My other concern is that this space is such a moving target, and having a fixed algorithm to derive post types based on properties is going to get dated really fast. A constantly shifting algorithm doesn't fit into W3C workflow, and of course brings its own problems (who has implemented which version as it changes over time). I don't have an answer to this.
Federation: Realisations and moving forward
Evan forced us to slow down and really think about what we meant by federation. I don't know if anyone else did, but I had a bit of a lightbulb during this discussion. Bogged down in the particular bits of federation that are within reach to me (basically, notifications), I forgot there are a great many other things one might want to federate, like search, following topics, user discovery, recommendations... The WG is not required to tackle all of these, as a 'federation protocol' is the icing on our charter cake, but we absolutely don't want to de-prioritise federation completely as it's important and actually ties in well with a lot of the work we're already doing. But taking a step back to reassess - and clarify to the outside world - what we're actually doing is important, and there's some effort going into that now.
Webmention
Webmention has been an ED for a short while, and there were some issues to work through. Some really interesting points have been raised around technical details, security concerns and functionality enhancements, and lots of different ways to refine this spec are emerging. We talked through open issues, and group resolutions were made for most of them.
The one I'm most interested in is addition of the property
parameter for better disambiguation of the assertion being made by a webmention. It surfaces a need of people outside of the current core webmention implementors to send and verify claims more precisely, whilst adding minimal additional overhead for those who don't need it. Since bringing this spec to the WG is an effort to gain wider adoption and investigate broader use cases than what we have at present, taking these kinds of expansions seriously is good. The benefits were positively acknowledge overall, and I was hoping we'd see this added to the current version, even if marked 'at risk' pending future implementations. But the decision was taken to leave it out, in the same vein as AS2 currently relegating all addition suggestions to extensions. On the plus side, the webmention spec will link to all proposed extensions which are written up as specs, and if any extensions see enough adoption over the course of the work they can be integrated into the core.
Cooperation
Bridging between worlds has been an ongoing theme in this WG.

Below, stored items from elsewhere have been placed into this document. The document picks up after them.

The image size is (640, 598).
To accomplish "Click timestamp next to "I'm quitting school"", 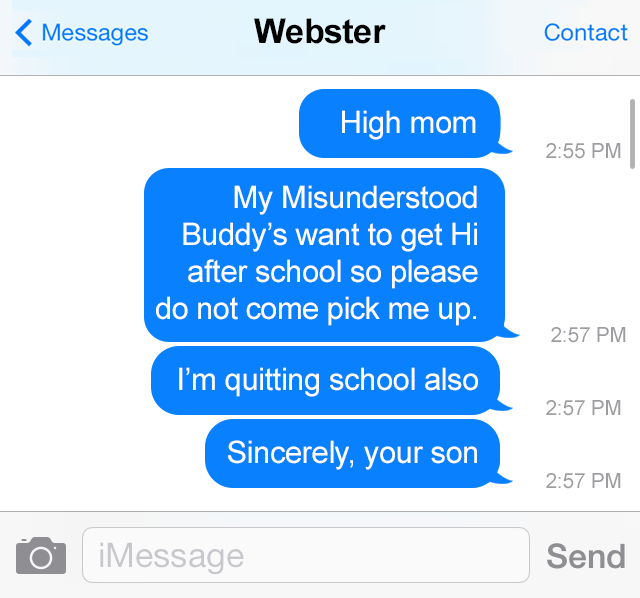I will (x=583, y=407).
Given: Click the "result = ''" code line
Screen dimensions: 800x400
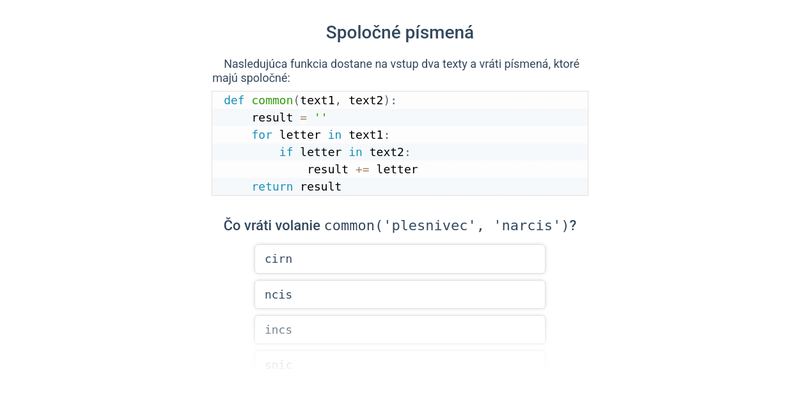Looking at the screenshot, I should pos(289,118).
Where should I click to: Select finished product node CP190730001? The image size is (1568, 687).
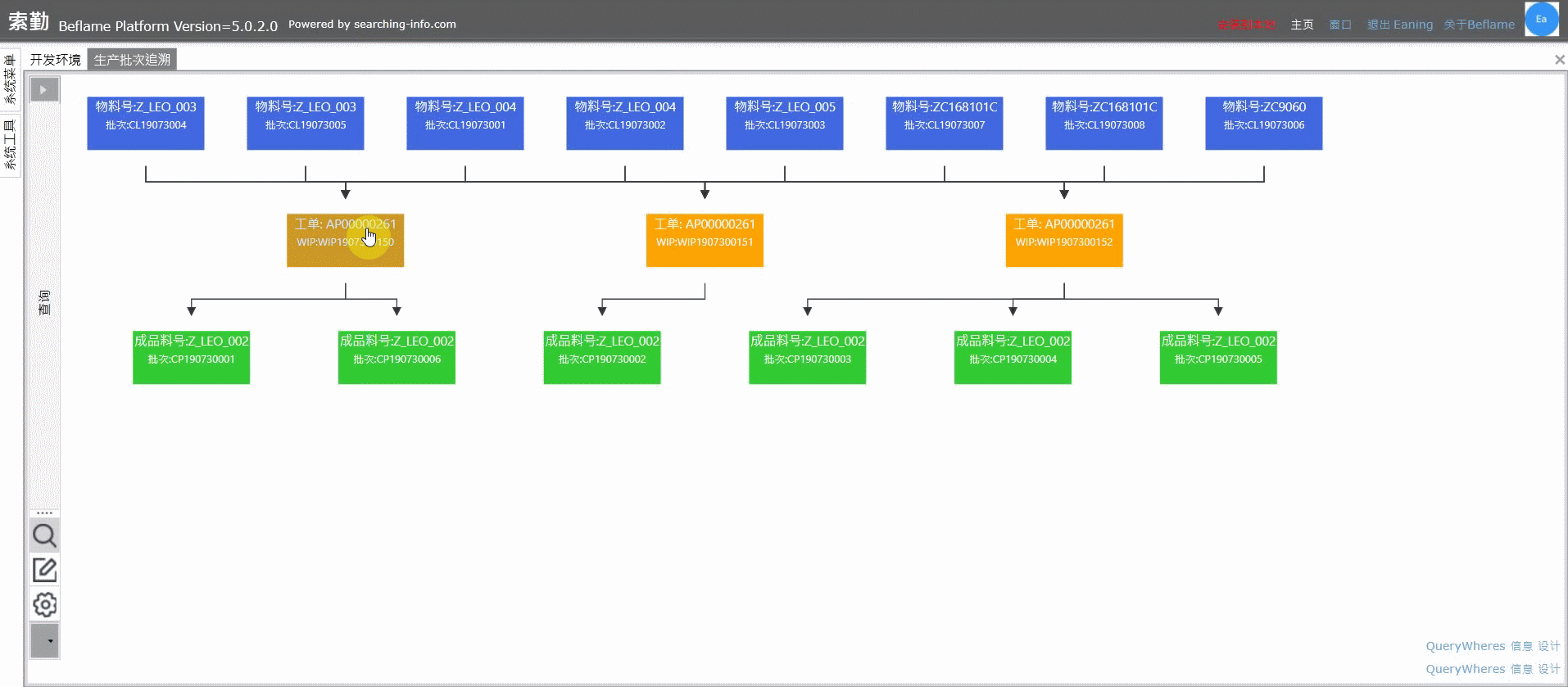[x=191, y=358]
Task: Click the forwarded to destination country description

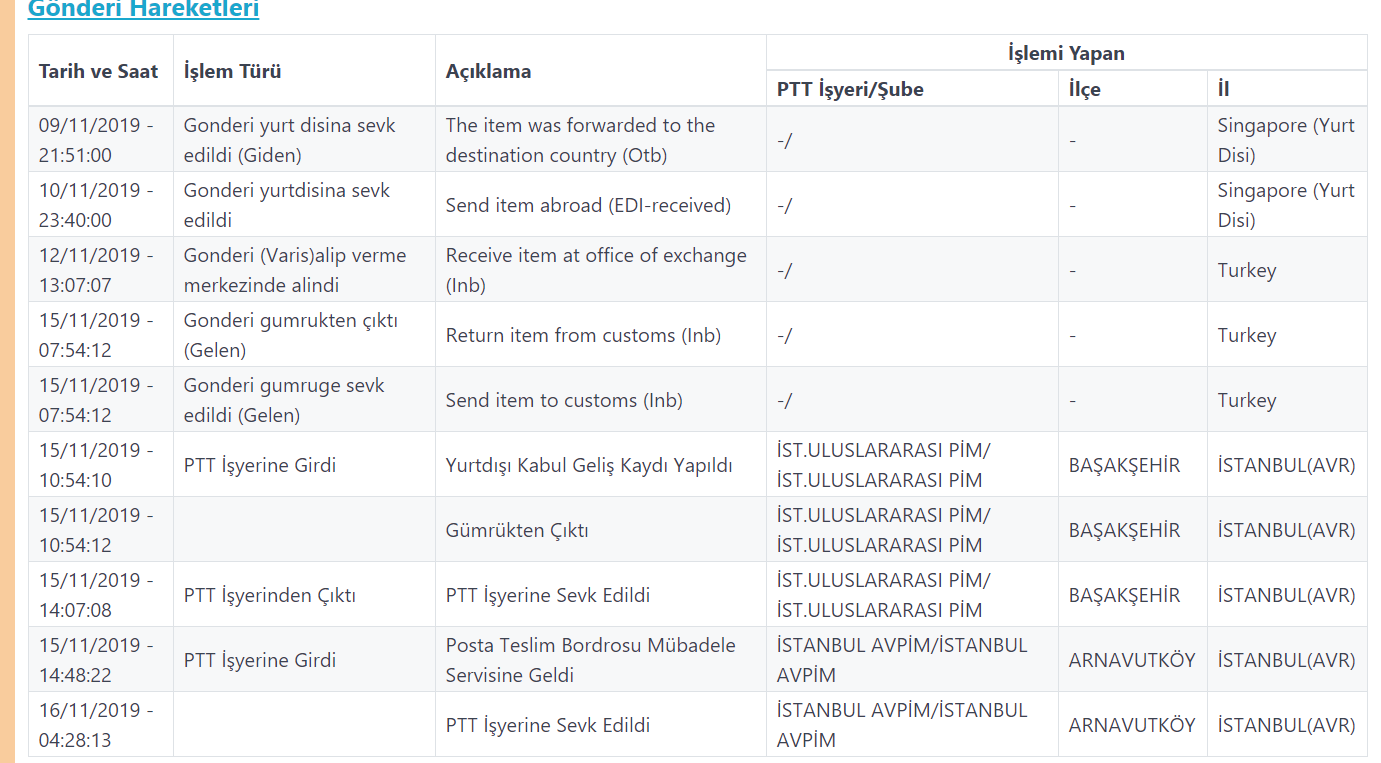Action: pyautogui.click(x=580, y=140)
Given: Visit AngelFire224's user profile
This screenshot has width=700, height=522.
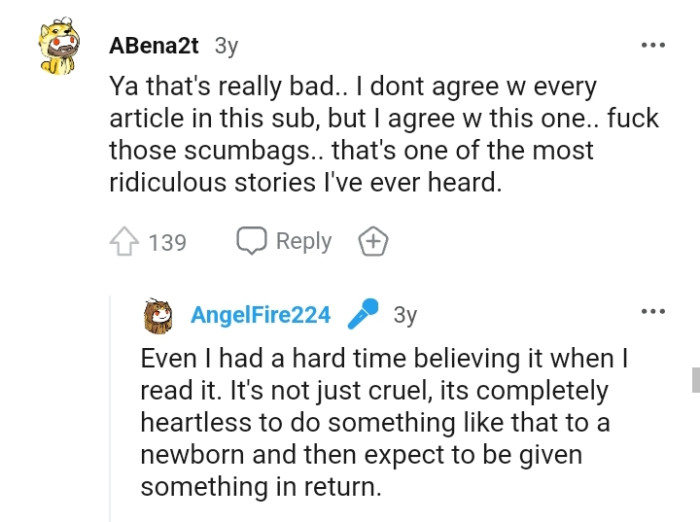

Chris has done some great work on Activipy, a Python library for handling AS2, and overnight between meeting days he added support for jf2 as well by simply passing in an alternative JSON-LD context. This means you can pass in AS2 and serialize out again as jf2, and vice versa! More or less, at least... this might even be improved by adding PTD in between for where mappings aren't already obvious.
In general, tensions between specs that could be overlapping have changed to editors supporting each other to drive all of the work forward, and, I'm hoping, to optimise where redundancies exist. We all have the same goals, after all. We've still got a long way to go, but we ended on the feeling that we can probably get there.
And we played almost no SocialWG bingo, so it must have been a good meeting.